Staying as a standard LLC makes sense when:

  • Revenue is under ₴10M/year. The simplified tax system (5% + 1% of gross revenue) may result in a lower total burden with far less overhead.
  • More than 20% of your expenses go to FOPs. The 9% penalty on excess FOP payments erodes Diia.City savings.
  • More than 10% of revenue is non-IT. The 90% qualified income rule will cause compliance failures.
  • You have fewer than 9 specialists with no near-term growth plan.
  • You distribute profits frequently. The CIT model’s advantage over a standard LLC narrows significantly for companies that do not retain earnings.
  • Administrative capacity is limited. Annual audits, compliance reports, and ongoing documentation requirements add meaningful overhead for small teams.

The rough breakeven

In our client work, we see Diia.City becoming clearly advantageous at around 15–20 employees with average salaries of ₴80,000 or more. At that scale, the annual ESV savings (₴3.5–4.5M) comfortably exceed the compliance costs ($3,000–$5,000 for the audit plus additional accounting overhead). Below that threshold, the simplified system usually wins on total cost of operation.

What we help with

At Harha, we run the full analysis before any client makes this decision. That includes modeling total tax cost under each regime for your actual team size, salary distribution, and FOP mix; evaluating compliance readiness; and projecting whether the savings trajectory holds as you grow.

If you are weighing this decision, the first step is a 30-minute call where we review your current structure and tell you whether the switch makes financial sense, or whether it does not.

Frequently asked questions

What are the eligibility requirements to join Diia.City?

A full resident must be a Ukrainian LLC with at least 90% qualified IT income, at least 9 specialists on employment or gig contracts (FOPs do not count), and an average monthly pay of at least €1,200 per specialist. The company must have no tax debt exceeding 10 minimum wages for 30+ days, no aggressor-state shareholders, and no sanctions or liquidation proceedings. Startups in their first two years have a grace period to reach 9 specialists and a revenue cap of about ₴10.1M (2026).

How much can a Diia.City resident save on payroll taxes?

For an employee earning ₴100,000 gross per month, a standard LLC has a total employer cost of ₴122,000, while a Diia.City resident pays ₴101,902 — a saving of ₴20,098 per month. The employee also takes home ₴13,000 more. Savings come from PIT of 5% instead of 18% and ESV of 22% on the minimum wage (₴1,902 in 2026) rather than 22% of full salary.

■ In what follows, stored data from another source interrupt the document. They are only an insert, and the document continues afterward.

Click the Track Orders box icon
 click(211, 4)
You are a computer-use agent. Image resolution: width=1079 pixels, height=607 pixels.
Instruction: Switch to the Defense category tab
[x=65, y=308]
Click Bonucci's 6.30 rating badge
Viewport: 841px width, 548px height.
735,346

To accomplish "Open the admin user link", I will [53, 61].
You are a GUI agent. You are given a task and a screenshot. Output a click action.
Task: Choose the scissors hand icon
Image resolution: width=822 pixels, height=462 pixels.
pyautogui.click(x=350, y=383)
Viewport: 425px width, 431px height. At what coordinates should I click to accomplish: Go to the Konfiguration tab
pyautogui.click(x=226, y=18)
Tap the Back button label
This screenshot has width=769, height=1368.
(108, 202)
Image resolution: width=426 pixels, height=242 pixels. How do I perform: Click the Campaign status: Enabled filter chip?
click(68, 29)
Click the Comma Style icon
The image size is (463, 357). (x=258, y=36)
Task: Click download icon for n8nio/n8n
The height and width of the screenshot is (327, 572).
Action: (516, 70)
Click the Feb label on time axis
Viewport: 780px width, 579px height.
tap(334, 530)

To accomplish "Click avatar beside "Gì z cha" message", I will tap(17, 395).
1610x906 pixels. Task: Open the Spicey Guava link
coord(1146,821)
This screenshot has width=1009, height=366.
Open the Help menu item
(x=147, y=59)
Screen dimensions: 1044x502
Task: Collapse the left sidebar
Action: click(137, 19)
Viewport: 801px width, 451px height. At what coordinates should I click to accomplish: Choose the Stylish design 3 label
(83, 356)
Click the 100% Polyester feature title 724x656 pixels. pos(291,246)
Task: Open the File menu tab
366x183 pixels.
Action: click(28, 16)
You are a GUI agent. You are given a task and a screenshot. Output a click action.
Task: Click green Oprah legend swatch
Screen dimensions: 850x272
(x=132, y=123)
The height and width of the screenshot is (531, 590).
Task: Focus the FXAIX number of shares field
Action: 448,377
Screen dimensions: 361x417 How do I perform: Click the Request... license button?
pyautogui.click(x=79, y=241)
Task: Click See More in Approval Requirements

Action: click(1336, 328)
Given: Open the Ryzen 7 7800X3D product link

What is the difference between the 18% CIT model and the 9% withdrawn capital model?

Under the 18% CIT model you pay 18% on net profit regardless of what happens to the money afterward. Under the 9% withdrawn capital model the company pays nothing on retained earnings; tax is triggered only when capital leaves through dividends, royalties, interest, free-of-charge transfers, or financial aid to unrelated parties. Reinvesting most profit can push the effective corporate rate near zero. The CIT model can win when profits are distributed frequently and most of the profit leaves the company.

Can Diia.City gig workers be reserved from mobilization?

No. Only employees on formal employment contracts can be reserved from mobilization. Gig workers and FOP contractors cannot be reserved. Diia.City residency contributes to qualifying for critically important enterprise status, which allows reserving up to 50% of military-liable staff through the Diia portal within 72 hours, but residency alone is not enough — at least two additional qualifying criteria are required.

What are the compliance obligations for a Diia.City resident?

Each resident must submit an annual compliance report to the Ministry of Digital Transformation by June 1 of the year following the reporting year, including an independent auditor's opinion from a firm holding a Tier 3–4 statutory audit license. New residents must submit an initial report within six months of joining, covering their first three full months. Audit costs range from $3,000–$4,000 for medium companies to up to $100,000 for large ones. Late submission by more than 20 business days is grounds for losing resident status.